Exercise requirements. All lines in the material below that contain "card" should be located and copied.

Exercise material.
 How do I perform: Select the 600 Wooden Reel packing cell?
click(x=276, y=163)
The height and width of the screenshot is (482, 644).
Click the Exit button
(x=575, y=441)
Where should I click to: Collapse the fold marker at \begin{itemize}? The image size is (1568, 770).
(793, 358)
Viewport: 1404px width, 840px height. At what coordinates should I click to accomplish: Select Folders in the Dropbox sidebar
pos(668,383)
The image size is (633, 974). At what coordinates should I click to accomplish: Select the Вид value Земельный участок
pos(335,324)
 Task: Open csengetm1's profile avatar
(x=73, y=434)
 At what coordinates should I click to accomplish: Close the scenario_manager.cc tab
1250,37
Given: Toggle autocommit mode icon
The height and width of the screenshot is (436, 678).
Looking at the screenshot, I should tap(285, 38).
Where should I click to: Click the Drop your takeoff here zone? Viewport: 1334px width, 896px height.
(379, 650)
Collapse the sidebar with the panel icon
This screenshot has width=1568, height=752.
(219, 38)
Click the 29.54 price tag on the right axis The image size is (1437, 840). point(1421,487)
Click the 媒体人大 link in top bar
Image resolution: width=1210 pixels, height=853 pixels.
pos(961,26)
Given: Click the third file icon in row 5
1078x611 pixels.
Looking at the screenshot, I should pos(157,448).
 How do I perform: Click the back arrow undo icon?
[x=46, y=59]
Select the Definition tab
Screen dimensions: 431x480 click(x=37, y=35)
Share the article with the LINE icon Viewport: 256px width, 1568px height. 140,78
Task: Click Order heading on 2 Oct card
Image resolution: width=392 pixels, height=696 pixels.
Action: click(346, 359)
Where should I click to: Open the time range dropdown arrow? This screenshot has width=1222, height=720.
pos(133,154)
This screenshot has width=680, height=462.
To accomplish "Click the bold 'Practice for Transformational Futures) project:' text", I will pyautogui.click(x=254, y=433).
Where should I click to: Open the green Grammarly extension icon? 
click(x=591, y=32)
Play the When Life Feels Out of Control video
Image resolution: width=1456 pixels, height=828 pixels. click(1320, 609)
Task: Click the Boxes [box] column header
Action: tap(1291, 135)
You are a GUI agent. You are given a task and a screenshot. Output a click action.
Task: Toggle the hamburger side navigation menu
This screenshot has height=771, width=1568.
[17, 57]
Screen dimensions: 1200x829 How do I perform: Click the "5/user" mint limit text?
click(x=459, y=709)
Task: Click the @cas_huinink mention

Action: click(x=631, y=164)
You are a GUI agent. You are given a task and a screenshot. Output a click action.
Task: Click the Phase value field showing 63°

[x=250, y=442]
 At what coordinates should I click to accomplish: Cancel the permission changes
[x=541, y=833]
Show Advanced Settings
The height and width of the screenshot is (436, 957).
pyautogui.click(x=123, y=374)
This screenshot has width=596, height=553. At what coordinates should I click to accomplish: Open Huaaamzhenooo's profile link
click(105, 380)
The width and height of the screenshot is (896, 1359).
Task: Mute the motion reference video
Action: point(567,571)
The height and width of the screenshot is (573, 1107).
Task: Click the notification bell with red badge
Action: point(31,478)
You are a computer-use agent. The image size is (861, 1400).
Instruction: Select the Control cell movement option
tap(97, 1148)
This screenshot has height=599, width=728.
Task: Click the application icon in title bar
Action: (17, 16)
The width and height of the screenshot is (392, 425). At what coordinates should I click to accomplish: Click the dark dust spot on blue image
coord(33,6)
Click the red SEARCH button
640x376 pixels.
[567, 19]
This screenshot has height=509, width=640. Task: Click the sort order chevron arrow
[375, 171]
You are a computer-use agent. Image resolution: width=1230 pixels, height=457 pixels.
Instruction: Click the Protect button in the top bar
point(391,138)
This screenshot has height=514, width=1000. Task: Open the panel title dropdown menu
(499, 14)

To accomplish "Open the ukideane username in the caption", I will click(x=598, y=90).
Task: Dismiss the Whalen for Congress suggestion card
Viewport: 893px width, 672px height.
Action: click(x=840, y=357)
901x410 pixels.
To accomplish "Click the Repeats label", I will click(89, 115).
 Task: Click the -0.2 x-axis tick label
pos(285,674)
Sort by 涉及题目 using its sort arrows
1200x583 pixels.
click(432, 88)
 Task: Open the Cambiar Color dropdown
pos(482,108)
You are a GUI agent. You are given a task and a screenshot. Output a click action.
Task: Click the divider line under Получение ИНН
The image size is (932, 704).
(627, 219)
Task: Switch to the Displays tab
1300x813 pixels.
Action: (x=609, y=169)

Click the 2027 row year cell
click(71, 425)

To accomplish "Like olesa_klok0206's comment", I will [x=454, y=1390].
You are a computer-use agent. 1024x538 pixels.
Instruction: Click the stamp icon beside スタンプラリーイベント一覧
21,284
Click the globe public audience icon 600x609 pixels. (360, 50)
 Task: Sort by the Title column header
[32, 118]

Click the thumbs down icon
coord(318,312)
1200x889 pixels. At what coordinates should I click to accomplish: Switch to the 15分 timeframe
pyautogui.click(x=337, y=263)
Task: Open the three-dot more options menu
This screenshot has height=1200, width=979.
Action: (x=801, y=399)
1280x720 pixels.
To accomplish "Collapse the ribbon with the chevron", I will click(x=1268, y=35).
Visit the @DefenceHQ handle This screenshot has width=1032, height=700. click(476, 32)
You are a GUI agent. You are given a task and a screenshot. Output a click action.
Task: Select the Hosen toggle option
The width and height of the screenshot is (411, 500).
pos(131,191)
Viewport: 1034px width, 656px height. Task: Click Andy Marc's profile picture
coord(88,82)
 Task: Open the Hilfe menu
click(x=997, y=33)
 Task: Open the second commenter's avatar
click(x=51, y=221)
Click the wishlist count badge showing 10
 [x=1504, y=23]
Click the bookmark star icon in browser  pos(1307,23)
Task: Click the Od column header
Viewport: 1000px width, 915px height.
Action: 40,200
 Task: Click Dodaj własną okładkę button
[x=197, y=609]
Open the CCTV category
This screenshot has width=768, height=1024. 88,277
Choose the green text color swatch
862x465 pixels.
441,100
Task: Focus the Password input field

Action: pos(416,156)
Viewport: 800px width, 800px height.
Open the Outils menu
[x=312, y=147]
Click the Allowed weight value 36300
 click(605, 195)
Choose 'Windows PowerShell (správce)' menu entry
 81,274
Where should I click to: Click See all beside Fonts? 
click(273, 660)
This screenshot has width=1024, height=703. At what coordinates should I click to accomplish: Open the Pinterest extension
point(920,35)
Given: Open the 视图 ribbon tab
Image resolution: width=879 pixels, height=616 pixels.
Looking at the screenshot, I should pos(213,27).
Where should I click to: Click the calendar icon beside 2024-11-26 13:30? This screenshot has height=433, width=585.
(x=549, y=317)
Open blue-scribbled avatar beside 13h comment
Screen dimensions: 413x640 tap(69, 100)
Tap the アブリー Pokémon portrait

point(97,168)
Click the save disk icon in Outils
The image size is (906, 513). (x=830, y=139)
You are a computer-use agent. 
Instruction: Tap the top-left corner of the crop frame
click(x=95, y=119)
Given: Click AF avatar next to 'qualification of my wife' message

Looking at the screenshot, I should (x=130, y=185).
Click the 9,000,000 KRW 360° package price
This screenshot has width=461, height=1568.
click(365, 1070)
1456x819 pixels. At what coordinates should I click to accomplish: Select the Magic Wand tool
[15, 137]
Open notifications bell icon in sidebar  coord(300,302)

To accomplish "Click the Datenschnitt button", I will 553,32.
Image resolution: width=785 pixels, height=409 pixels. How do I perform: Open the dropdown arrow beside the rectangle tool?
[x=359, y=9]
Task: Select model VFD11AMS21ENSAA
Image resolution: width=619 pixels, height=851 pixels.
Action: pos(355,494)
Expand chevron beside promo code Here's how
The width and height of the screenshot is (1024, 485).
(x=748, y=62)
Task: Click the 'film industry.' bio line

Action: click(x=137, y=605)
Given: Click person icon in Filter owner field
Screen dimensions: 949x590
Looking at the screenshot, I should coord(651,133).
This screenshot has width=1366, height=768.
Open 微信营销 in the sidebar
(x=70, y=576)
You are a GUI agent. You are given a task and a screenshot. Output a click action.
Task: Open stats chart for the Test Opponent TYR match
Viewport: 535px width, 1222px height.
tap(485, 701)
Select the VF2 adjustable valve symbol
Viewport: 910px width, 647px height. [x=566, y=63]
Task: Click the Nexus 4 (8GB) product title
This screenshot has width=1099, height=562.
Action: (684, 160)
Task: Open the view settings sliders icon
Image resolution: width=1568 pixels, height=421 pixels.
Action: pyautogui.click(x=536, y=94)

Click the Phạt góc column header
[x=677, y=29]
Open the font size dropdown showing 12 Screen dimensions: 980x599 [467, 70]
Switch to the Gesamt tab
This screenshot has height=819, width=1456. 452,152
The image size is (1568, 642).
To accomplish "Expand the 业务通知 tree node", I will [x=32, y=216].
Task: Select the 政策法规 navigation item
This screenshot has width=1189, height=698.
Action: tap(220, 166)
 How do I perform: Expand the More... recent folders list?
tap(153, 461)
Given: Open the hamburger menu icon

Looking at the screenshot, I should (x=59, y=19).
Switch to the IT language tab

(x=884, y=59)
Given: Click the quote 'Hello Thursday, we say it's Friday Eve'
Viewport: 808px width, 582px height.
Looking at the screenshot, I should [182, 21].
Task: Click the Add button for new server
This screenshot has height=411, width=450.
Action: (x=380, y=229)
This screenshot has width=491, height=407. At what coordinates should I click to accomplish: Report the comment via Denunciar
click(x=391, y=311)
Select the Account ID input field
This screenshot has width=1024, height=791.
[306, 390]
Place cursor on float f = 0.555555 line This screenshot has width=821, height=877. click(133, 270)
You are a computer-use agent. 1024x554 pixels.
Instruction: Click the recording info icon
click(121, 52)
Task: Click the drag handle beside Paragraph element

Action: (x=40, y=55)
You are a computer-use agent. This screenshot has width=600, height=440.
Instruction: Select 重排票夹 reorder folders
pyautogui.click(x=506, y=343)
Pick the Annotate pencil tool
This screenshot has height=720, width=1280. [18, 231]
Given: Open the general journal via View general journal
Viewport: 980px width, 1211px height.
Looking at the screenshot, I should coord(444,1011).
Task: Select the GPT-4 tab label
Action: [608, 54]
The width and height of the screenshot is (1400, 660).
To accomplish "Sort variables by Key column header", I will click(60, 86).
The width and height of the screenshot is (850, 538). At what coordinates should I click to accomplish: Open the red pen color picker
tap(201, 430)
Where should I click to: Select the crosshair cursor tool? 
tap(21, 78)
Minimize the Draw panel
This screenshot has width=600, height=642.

Completed exercise.
Task: Click Order heading on 2 Oct card
Task: Dismiss the Whalen for Congress suggestion card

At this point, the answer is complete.